Datos clave.  Quien defiende la medida no niega el debate toxicológico. Sostiene otra jerarquía de daños. El narcotráfico ha matado más colombianos, ha comprado alcaldes, ha desplazado pueblos y ha financiado a las disidencias y al ELN durante décadas.

  • Un herbicida polémico no es inocuo. Una economía cocalera tampoco. El gobierno dice que no habrá rociado ciego: ni reanudación automática ni aviones sin licencias. Si cumple esa letra, el costo ambiental deberá medirse. Si no la cumple, repetirá los peores excesos del Plan Colombia.
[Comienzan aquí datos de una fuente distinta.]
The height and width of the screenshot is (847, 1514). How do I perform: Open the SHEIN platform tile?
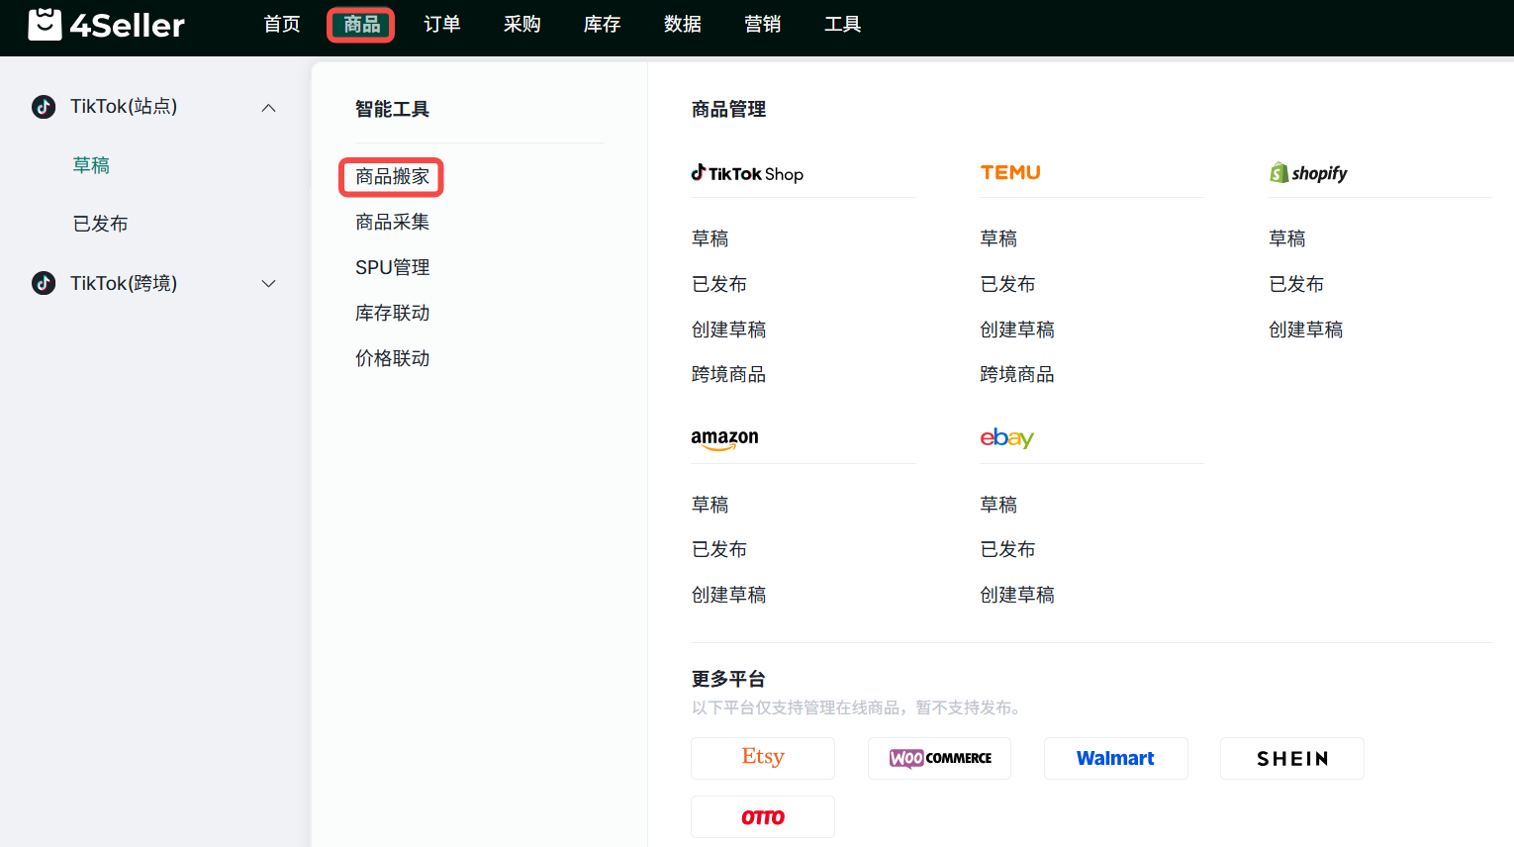1291,758
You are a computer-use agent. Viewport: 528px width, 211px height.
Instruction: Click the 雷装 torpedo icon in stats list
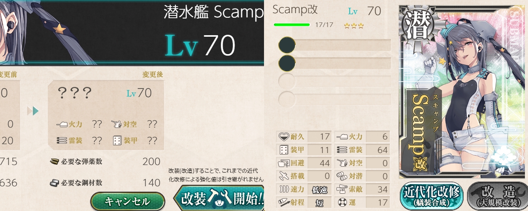click(x=342, y=150)
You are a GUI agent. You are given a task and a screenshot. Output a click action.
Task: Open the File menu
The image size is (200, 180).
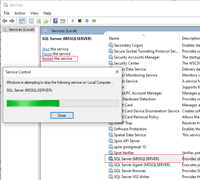point(7,13)
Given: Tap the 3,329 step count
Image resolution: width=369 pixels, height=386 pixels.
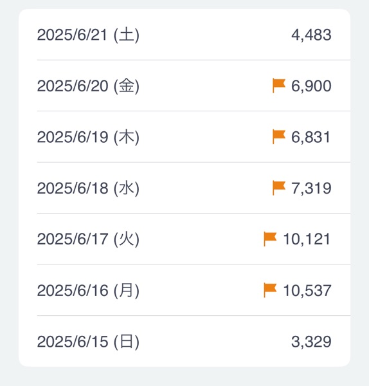Looking at the screenshot, I should click(x=311, y=342).
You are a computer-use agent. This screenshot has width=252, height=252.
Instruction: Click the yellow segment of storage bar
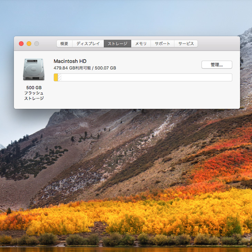[56, 77]
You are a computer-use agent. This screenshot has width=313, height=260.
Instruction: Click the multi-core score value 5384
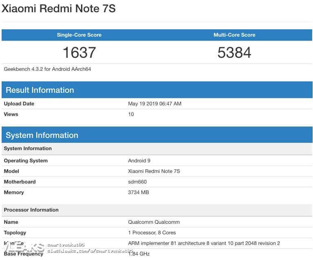pos(234,52)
Ahora qué.  Hay momentos en los que un país elige entre un mal controlado y un mal que se ha vuelto Estado paralelo. Colombia lleva demasiado tiempo en la segunda casilla. En este punto, con récord de hectáreas y con el crimen incrustado en regiones enteras, el fin —arrasar el cultivo que alimenta la cocaína— justifica el uso acotado, vigilado y reversible de un medio que el mundo discute.

  • No es una validación extrema del glifosato. Es la admisión de que la tregua con la mata le salió cara al país. Erradicar no sustituye jueces, ni empleo, ni presencia del Estado. Pero sin tumbar la mata, esta guerra no se gana.